Questo parametro valuta quanto lo studente abbia fatto propri i programmi svolti e se sia in grado di usare i metodi d'indagine corretti. Massimo 5 punti.

  • Livello I (0.50 - 1 p.to): Contenuti non acquisiti o acquisiti in modo estremamente frammentario e lacunoso.

  • Livello II (1.50 - 2.50 p.ti): Contenuti acquisiti in modo parziale/incompleto; utilizzo dei metodi non sempre appropriato.

  • Livello III (3 - 3.50 p.ti): Contenuti acquisiti e metodi utilizzati in modo corretto e appropriato.

  • Livello IV (4 - 4.50 p.ti): Contenuti acquisiti in maniera completa; utilizzo consapevole dei relativi metodi.

  • Livello V (5 p.ti): Contenuti acquisiti in maniera approfondita; piena padronanza dei relativi metodi.

Capacità di utilizzare e raccordare le conoscenze acquisite; padronanza lessicale e semantica 

Si concentra sulla capacità di creare collegamenti multidisciplinari e sulla proprietà di linguaggio, anche tecnico-settoriale. Massimo 5 punti.

  • Livello I (0.50 - 1 p.to): Incapacità di raccordare le conoscenze; espressione scorretta o stentata.

  • Livello II (1.50 - 2.50 p.ti): Raccordo delle conoscenze difficoltoso e solo se guidato; lessico parzialmente adeguato.

  • Livello III (3 - 3.50 p.ti): Capacità di raccordare le conoscenze in modo efficace; lessico appropriato.

  • Livello IV (4 - 4.50 p.ti): Capacità di raccordare le conoscenze in modo articolato e autonomo; lessico preciso e specialistico.
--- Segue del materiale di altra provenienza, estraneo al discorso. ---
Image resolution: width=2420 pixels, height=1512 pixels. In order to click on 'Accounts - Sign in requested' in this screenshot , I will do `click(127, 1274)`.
  • Livello V (5 p.ti): Capacità di raccordare le conoscenze in modo ricco, personale e fluido; ottima padronanza lessicale e terminologica.

Capacità argomentativa e di rielaborazione critica dei contenuti 

Premia la capacità dello studente di non limitarsi alla ripetizione mnemonica, ma di saper sostenere una tesi personale. Massimo 5 punti.

  • Livello I (0.50 - 1 p.to): Incapacità di argomentare e di rielaborare i contenuti in modo personale.

  • Livello II (1.50 - 2.50 p.ti): Argomentazione limitata ed essenziale; rielaborazione critica parziale.

  • Livello III (3 - 3.50 p.ti): Argomentazione corretta e coerente; rielaborazione critica adeguata.

  • Livello IV (4 - 4.50 p.ti): Argomentazioni critiche e personali articolate; rielaborazione efficace dei contenuti.

  • Livello V (5 p.ti): Argomentazioni ampie, articolate e originali; rielaborazione dei contenuti estremamente efficace.

Grado di maturazione personale, di autonomia e di responsabilità 

Valuta il candidato come individuo pronto al termine del ciclo di studi, capace di riflettere sulle proprie scelte (anche in ambito PCTO). Massimo 5 punti.

  • Livello I (0.50 - 1 p.to): Maturazione molto parziale; livello di autonomia e responsabilità incompleto.

  • Livello II (1.50 - 2.50 p.ti): Limitato grado di maturazione; necessità di guida per gestire scelte e responsabilità.

  • Livello III (3 - 3.50 p.ti): Apprezzabile livello di maturazione; autonomia decisionale e sicurezza nelle scelte.

  • Livello IV (4 - 4.50 p.ti): Alto grado di maturazione e autonomia; capacità di riflettere criticamente sul proprio agire.

  • Livello V (5 p.ti): Elevato grado di autonomia e maturazione; gestione esemplare delle responsabilità personali.

Come si svolge il colloquio: le fasi della prova

Il colloquio d'esame non è una serie di interrogazioni separate, ma un'unica prova multidisciplinare. 

Secondo l'Ordinanza 2026, l'orale si apre con una riflessione del candidato sul proprio percorso scolastico e personale, analizzando le competenze maturate. 

Segue l'accertamento dei contenuti sulle quattro discipline individuate dal MIM per l'indirizzo specifico. 

La commissione valuta la capacità di argomentazione, la rielaborazione critica e la connessione tra i saperi. 

Una parte della prova è dedicata all'esposizione dell'esperienza di Formazione scuola-lavoro (ex PCTO) e alla verifica delle competenze di Educazione Civica, per concludersi con la discussione delle prove scritte.